During the original NAFTA negotiations, the United States and Mexico agreed to phase out restrictions on cross-border passenger and cargo services. In 1995, however, the United States announced it would not lift restrictions on Mexican trucks and, in 2001, a NAFTA dispute panel found the U.S. to be in breach of its obligations. After years of negotiation and a false start with a U.S. pilot program, Mexico retaliated in 2009 on more than $2 billion worth of U.S. goods.
Mexico used a carousel approach, rotating different products on and off the retaliation list. The first list of 89 products went into effect in March 2009. The list was revised in August 2010, by removing 16 of the listed products and adding 26 more, bringing the total number of products on the updated list to 99. Through this method, Mexico was able to target key pain points, leading the U.S. to institute another pilot program in 2011, and Mexico to remove its tariffs.
In June 2018, the Trump Administration moved forward with 25 percent tariffs on Mexican steel imports and 10 percent tariffs on Mexican aluminum imports. Mexico responded with retaliatory tariffs on $2.7 billion of U.S. goods that included various steel products but also pork legs, apples, cheese and other agricultural products that had seen significant growth in export value and market share in Mexico.
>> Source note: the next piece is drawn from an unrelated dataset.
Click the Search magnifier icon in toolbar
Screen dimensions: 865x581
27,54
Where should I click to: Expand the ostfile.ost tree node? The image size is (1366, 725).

In March 2019, Mexico’s Deputy Economy Minister Luz Maria de la Mora stated that if the United States did not repeal the tariffs, her government would have an updated list of U.S. targets facing tariffs on its “carousel” in about two months, noting that Mexico would add some products and remove others. In early May, she announced the revised list was ready and under final review. Ultimately, the United States agreed in mid-May to remove its tariffs, hoping to boost the chances of ratification of the U.S.-Mexico-Canada (USMCA) agreement.
Round and Round We Go
Following the October 2019 imposition of retaliatory tariffs on EU goods, and in accordance with section 306(c) of the Trade Act, the U.S. Trade Representative announced the beginning of the first 120-day review of the action on December 12, 2019. After receiving nearly 26,000 comments, the U.S. determined it would increase the tariff rate imposed on aircraft imported from the EU to 15% from 10% effective March 18, 2020, while making only minor changes to the previously released non-aircraft product list.
Fast forward to the present. In a notice issued August 12, 2020, USTR stated that the EU and its member states had not come into compliance with WTO decisions. Having conducted another review and solicited public comments, USTR said it would remove Greek cheese and UK biscuits from the tariff list, and add jams made in Germany and France, effective September 1. The total amount of products subject to countermeasures remains unchanged at $7.5 billion, and the tariff rates remain the same at 15% for aircraft and 25% for all other products.
Adding to the drama of the U.S. carousel review this summer is anticipation of a WTO ruling in the coming months on a parallel case related to U.S. subsidies to Boeing. Barring a U.S.-EU accord, expect to see Europe impose WTO-authorized retaliatory tariffs on U.S. exports, with the amount on which Europe can retaliate still to be determined. While USTR’s August announcement indicated that Washington would initiate a new process with the EU to try to reach a long-term solution, it also underscored that its action might be revised “immediately upon any imposition of additional duties on U.S. products” in connection with the large civil aircraft dispute.
Perhaps symbolic of the differences that the United States and Europe are trying to bridge, in America carousels turn counterclockwise and in England and much of Europe, they rotate clockwise. There are no height restrictions to get on this tariff retaliation ride in Brussels or Washington, but riders on both sides of the ocean need to buckle up.